▶ Rows:

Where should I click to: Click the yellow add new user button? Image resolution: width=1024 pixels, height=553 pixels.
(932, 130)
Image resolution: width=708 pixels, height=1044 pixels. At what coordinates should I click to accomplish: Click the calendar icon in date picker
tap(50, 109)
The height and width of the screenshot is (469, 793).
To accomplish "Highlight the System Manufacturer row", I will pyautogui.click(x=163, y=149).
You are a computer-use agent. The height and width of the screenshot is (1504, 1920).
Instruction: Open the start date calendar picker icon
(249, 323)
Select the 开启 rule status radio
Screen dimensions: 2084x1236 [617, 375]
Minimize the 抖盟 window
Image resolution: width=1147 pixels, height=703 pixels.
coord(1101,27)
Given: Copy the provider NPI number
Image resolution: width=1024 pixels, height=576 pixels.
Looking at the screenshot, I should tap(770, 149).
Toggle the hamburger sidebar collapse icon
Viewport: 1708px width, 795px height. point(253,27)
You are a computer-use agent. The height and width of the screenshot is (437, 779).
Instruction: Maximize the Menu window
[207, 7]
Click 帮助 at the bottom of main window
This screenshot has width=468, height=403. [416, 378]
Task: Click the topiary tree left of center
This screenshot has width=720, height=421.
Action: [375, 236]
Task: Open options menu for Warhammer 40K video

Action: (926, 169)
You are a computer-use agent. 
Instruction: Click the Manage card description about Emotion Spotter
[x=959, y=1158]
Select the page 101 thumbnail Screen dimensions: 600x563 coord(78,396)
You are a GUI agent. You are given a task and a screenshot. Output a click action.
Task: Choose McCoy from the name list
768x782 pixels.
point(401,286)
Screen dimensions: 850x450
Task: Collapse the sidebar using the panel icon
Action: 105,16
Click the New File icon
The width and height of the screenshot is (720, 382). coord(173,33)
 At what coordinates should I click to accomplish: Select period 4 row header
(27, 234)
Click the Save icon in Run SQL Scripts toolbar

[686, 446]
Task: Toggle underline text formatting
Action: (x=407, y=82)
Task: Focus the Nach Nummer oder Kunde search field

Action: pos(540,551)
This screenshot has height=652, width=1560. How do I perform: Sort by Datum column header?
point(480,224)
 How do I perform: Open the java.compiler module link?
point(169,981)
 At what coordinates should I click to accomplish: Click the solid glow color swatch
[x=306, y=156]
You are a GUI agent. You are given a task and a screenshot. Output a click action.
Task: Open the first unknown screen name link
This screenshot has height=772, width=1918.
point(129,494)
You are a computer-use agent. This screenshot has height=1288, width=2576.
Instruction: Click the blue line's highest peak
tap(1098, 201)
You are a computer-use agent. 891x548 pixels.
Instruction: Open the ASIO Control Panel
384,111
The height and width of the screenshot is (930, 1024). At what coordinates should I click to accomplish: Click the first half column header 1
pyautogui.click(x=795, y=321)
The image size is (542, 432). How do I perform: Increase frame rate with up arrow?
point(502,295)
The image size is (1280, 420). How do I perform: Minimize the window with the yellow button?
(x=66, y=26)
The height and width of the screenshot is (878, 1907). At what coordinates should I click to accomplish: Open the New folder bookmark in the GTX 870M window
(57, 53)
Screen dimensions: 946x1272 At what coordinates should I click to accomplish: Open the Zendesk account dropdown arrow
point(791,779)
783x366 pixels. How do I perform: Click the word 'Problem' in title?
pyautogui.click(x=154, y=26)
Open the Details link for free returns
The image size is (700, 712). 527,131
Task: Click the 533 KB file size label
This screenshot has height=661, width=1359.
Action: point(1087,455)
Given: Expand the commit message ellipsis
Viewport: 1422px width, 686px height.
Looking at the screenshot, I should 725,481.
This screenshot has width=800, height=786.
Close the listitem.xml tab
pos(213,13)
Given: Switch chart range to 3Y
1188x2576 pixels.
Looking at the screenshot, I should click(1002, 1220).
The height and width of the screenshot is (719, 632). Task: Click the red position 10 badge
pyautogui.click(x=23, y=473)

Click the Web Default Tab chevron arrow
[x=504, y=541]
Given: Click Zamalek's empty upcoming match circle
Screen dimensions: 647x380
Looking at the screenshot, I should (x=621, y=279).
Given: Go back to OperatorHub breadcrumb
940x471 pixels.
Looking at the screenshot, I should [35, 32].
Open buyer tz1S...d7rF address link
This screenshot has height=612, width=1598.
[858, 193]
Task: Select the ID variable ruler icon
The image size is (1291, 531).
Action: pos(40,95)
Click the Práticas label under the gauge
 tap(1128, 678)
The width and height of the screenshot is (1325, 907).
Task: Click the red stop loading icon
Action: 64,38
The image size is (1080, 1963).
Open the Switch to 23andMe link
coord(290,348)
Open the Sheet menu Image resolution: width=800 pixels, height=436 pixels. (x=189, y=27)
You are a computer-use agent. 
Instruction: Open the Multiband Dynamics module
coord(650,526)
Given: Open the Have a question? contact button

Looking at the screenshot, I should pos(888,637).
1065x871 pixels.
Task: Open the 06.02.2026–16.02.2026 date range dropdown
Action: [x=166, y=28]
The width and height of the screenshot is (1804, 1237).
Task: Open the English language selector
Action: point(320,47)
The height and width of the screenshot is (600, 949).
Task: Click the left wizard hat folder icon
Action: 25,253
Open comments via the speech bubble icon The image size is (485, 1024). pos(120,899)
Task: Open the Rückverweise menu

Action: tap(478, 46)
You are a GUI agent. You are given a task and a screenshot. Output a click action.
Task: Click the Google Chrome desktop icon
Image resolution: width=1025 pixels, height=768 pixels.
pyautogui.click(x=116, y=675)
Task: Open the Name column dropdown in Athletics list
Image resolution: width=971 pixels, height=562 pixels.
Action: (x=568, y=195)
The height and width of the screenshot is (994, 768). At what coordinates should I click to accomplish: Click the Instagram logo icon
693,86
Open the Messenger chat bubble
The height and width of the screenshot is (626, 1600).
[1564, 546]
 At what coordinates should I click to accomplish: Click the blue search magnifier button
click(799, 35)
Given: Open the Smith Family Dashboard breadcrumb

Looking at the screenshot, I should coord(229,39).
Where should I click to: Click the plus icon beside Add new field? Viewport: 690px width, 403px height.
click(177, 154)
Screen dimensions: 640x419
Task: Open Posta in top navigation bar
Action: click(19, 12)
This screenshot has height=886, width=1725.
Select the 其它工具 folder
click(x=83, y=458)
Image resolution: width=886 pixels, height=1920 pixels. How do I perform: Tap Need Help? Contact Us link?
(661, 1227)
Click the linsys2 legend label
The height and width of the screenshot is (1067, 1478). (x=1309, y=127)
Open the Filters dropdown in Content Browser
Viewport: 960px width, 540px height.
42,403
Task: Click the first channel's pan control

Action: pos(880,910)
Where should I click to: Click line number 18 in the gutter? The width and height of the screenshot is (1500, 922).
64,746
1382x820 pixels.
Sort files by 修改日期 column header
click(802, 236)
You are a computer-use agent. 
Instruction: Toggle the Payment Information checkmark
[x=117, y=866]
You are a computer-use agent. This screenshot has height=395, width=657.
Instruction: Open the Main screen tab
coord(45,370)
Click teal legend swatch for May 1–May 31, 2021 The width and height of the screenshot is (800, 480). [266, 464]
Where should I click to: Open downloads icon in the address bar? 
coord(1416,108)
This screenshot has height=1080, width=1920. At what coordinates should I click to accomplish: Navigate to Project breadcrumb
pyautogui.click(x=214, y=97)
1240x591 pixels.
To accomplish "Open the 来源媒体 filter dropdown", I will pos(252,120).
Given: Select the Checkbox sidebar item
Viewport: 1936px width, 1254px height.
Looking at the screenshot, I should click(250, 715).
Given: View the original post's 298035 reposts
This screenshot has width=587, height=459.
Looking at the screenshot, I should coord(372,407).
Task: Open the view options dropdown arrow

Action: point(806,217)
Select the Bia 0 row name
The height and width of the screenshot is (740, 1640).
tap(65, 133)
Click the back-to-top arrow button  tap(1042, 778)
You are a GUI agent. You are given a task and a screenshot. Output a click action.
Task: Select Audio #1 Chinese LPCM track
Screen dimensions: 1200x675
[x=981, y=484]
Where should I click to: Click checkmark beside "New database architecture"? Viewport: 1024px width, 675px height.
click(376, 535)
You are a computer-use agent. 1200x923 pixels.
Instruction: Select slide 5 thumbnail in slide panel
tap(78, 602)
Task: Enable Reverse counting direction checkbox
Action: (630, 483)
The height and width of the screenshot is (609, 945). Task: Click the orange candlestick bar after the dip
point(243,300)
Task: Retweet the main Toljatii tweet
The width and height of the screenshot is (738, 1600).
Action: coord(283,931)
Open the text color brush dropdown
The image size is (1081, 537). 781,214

▶ Aim: Reproduce, character for character, the rows between the line containing "Image resolution: width=708" and the line containing "[x=306, y=156]", inclusive.

▶ Solution to this task:
Image resolution: width=708 pixels, height=1044 pixels. At what coordinates should I click to accomplish: Click the calendar icon in date picker
tap(50, 109)
The height and width of the screenshot is (469, 793).
To accomplish "Highlight the System Manufacturer row", I will pyautogui.click(x=163, y=149).
You are a computer-use agent. The height and width of the screenshot is (1504, 1920).
Instruction: Open the start date calendar picker icon
(249, 323)
Select the 开启 rule status radio
Screen dimensions: 2084x1236 [617, 375]
Minimize the 抖盟 window
Image resolution: width=1147 pixels, height=703 pixels.
coord(1101,27)
Given: Copy the provider NPI number
Image resolution: width=1024 pixels, height=576 pixels.
Looking at the screenshot, I should tap(770, 149).
Toggle the hamburger sidebar collapse icon
Viewport: 1708px width, 795px height. point(253,27)
You are a computer-use agent. The height and width of the screenshot is (437, 779).
Instruction: Maximize the Menu window
[207, 7]
Click 帮助 at the bottom of main window
This screenshot has width=468, height=403. [416, 378]
Task: Click the topiary tree left of center
This screenshot has width=720, height=421.
Action: [375, 236]
Task: Open options menu for Warhammer 40K video

Action: (926, 169)
You are a computer-use agent. 
Instruction: Click the Manage card description about Emotion Spotter
[x=959, y=1158]
Select the page 101 thumbnail Screen dimensions: 600x563 coord(78,396)
You are a GUI agent. You are given a task and a screenshot. Output a click action.
Task: Choose McCoy from the name list
768x782 pixels.
point(401,286)
Screen dimensions: 850x450
Task: Collapse the sidebar using the panel icon
Action: 105,16
Click the New File icon
The width and height of the screenshot is (720, 382). coord(173,33)
 At what coordinates should I click to accomplish: Select period 4 row header
(27, 234)
Click the Save icon in Run SQL Scripts toolbar

[686, 446]
Task: Toggle underline text formatting
Action: (x=407, y=82)
Task: Focus the Nach Nummer oder Kunde search field

Action: pos(540,551)
This screenshot has height=652, width=1560. How do I perform: Sort by Datum column header?
point(480,224)
 How do I perform: Open the java.compiler module link?
point(169,981)
 At what coordinates should I click to accomplish: Click the solid glow color swatch
[x=306, y=156]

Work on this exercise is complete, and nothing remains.